GET room_tmp/_search
{
  "size": 0,
  "query": {
    "constant_score": {
      "filter": {"term": {
        "date": "2019-04-01"
      }}
    }
  },
  "aggs": {
    "by-room": {
      "terms": {
        "field": "room",
        "size": 10
      },
      "aggs": {
        "every-interval": {
          "date_histogram": {
            "field": "start_time",
            "interval": "30m"
          },
          "aggs": {
            "num-taken": {
              "sum": {
                "field": "taken"
              }
            },
            "rolling-sum" : {
              "moving_fn": {
                "buckets_path": "num-taken",
                "window": 2, // The scheduling window size - 1, as we look at the "current" bucket too
                "script": "MovingFunctions.sum(values)"
              }
            },
            "is-free": {
              "bucket_selector": {
                "buckets_path": {
                  "currently_taken": "num-taken",
                  "previously_taken": "rolling-sum"
                },
                "script": "(params.currently_taken + params.previously_taken) == 0"
              }
            }
          }
        }
      }
    }
  }
}

Definitely a tricky problem :smiley:

1 Like

I had something similar to that, but I was confused why moving_fn was working differently than what I would expect it to work. (Bug in ElasticSearch (Aggs and moving_fn) v6.6.2)

It looks like it works but the output is alittle confusing:

If I do "window: 1" (for 1 hour timeslot (2 30m slots)):

  1. If the first 2 slots are open, the query will return the first two timeslots.
  2. For all the other slots, the buckets will return the last date (so, it looks like if you subtract 1 hour in this example, it indeed will be available for the entire window).

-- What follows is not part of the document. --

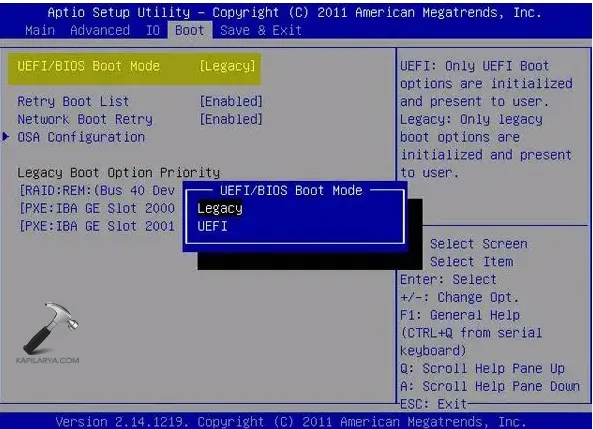This screenshot has height=429, width=593.
Task: Select Legacy in the boot mode popup
Action: [x=220, y=208]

So, it definitely works, I'm just confused what the window is actually doing and why it makes you have to get a sum of the last couple timeslots. I was hoping it would be as simple as:

  1. get a date histogram of all the timeslots each with the sum of field: taken (1 for taken, 0 for not taken)
  2. move a window for the number of timeslots you want (2 for 1 hour, 3 for 1.5 hours, etc.) and sum all the timeslots for the field: taken.
  3. create buckets where sum == 0.

Anyway, thanks a lot for your help! Just glad it works

The moving_fn only looks at previous buckets. It does not take its "current bucket" into account. So, if you do the whole window you want (instead of subtracting one for the current), you will miss the scenario for when the "current bucket" is not available.

As for why it is implemented this way, I am not 100% sure, I am sure there is a good technical reason for it. The main author Zach Tong is a pretty smart dude.